INSTRUCTIONS TO FOLLOW:
If a record holds a picture, leave the picture out and restate everything else word for word.

*** Begin section ***

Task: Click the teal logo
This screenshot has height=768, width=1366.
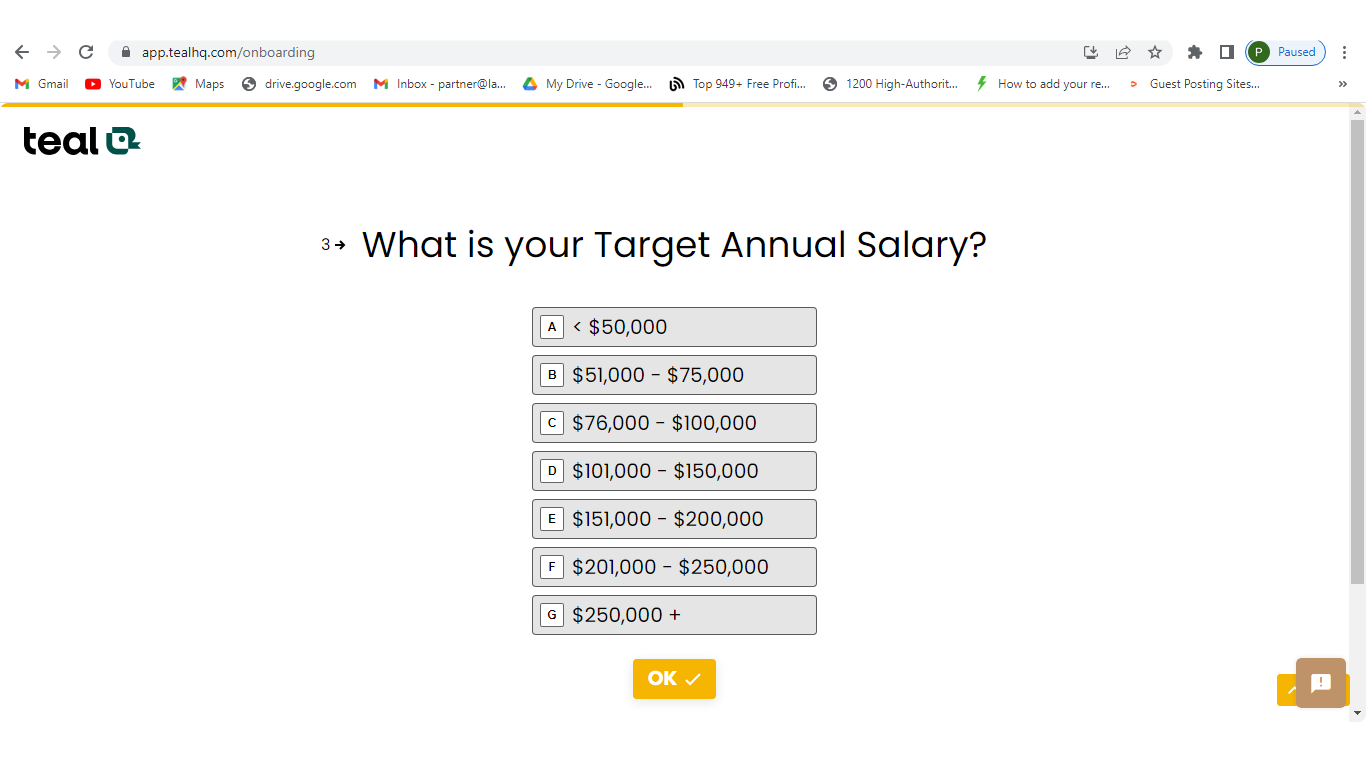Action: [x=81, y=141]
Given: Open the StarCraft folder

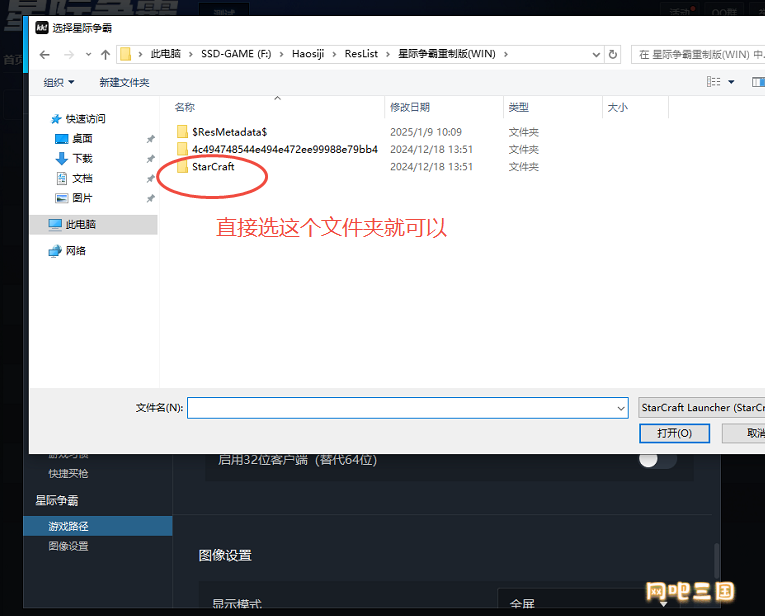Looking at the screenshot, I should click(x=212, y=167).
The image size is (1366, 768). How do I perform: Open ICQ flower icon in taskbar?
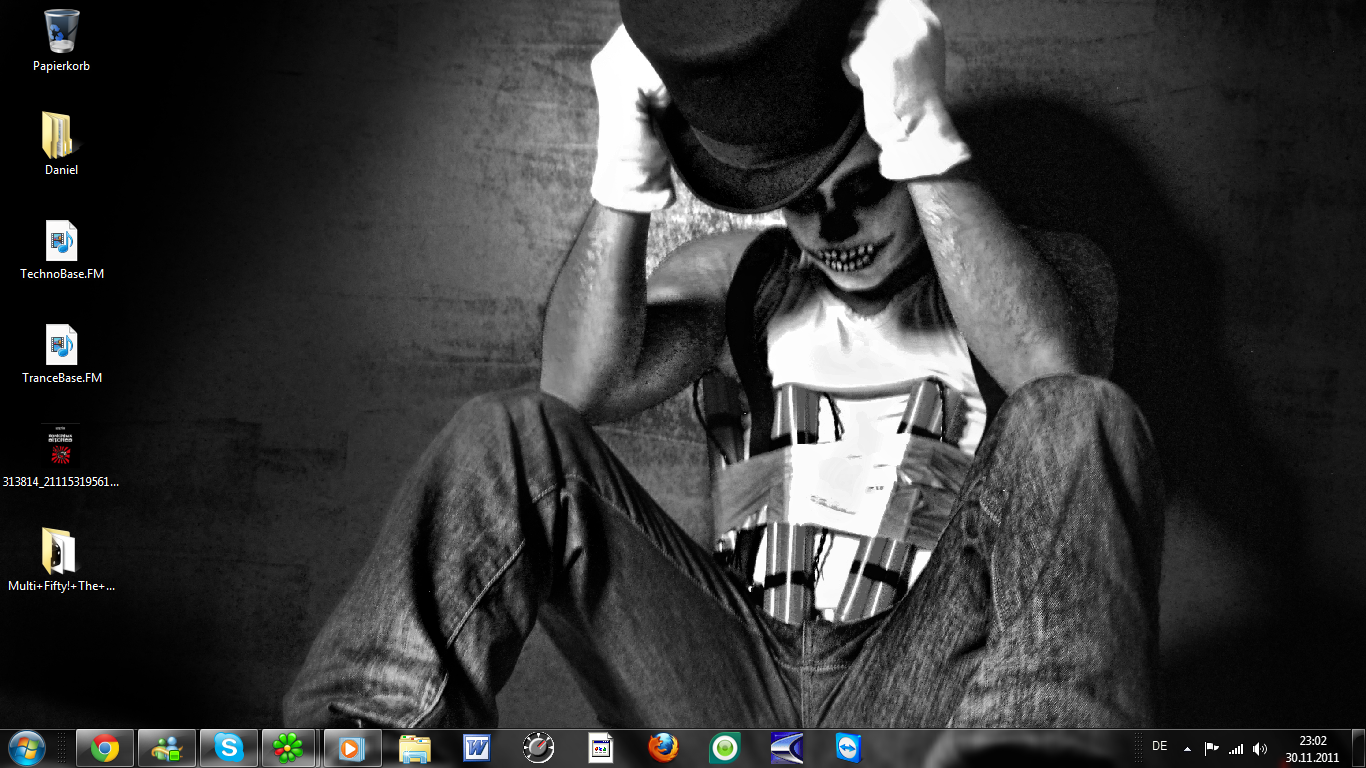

*** End section ***

REPLY TO THE TASK:
Task: Click the teal logo
This screenshot has height=768, width=1366.
Action: [x=81, y=141]
Given: Open the StarCraft folder

Looking at the screenshot, I should click(x=212, y=167).
The image size is (1366, 768). How do I perform: Open ICQ flower icon in taskbar?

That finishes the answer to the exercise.